我正在尝试抓取以下网址:https://papemelroti.com/products/live-free-badge
但是好像找不到这个表类
<table class="hulkapps-table table"><thead><tr><th style="border-top-left-radius: 0px;">Quantity</th><th style="border-top-right-radius: 0px;">Bulk Discount</th><th style="display: none">Add to Cart</th></tr></thead><tbody><tr><td style="border-bottom-left-radius: 0px;">Buy 50 + <span class="hulk-offer-text"></span></td><td style="border-bottom-right-radius: 0px;"><span class="hulkapps-price"><span class="money"><span class="money"> ₱1.00 </span></span> Off</span></td><td style="display: none;"><button type="button" class="AddToCart_0" style="cursor: pointer; font-weight: 600; letter-spacing: .08em; font-size: 11px; padding: 5px 15px; border-color: #171515; border-width: 2px; color: #ffffff; background: #161212;" onclick="add_to_cart(50)">Add to Cart</button></td></tr></tbody></table>
我已经有了我的 Selenium 代码,但它仍然没有抓取它。这是我的代码:
from selenium import webdriver
from selenium.webdriver.chrome.service import Service
from selenium.webdriver.chrome.options import Options
from bs4 import BeautifulSoup
import time
# Set up Chrome options
chrome_options = Options()
chrome_options.add_argument("--headless")

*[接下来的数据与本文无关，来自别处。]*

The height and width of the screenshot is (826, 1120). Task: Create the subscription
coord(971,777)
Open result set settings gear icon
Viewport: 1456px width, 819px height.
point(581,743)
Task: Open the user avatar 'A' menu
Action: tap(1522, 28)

chrome_options.add_argument("--no-sandbox")
chrome_options.add_argument("--disable-dev-shm-usage")
service = Service('/usr/local/bin/chromedriver') # Adjust path if necessary
driver = webdriver.Chrome(service=service, options=chrome_options)
def get_page_html(url):
driver.get(url)
time.sleep(3) # Wait for JS to load
return driver.page_source
def scrape_discount_quantity(url):
page_html = get_page_html(url)
soup = BeautifulSoup(page_html, "html.parser")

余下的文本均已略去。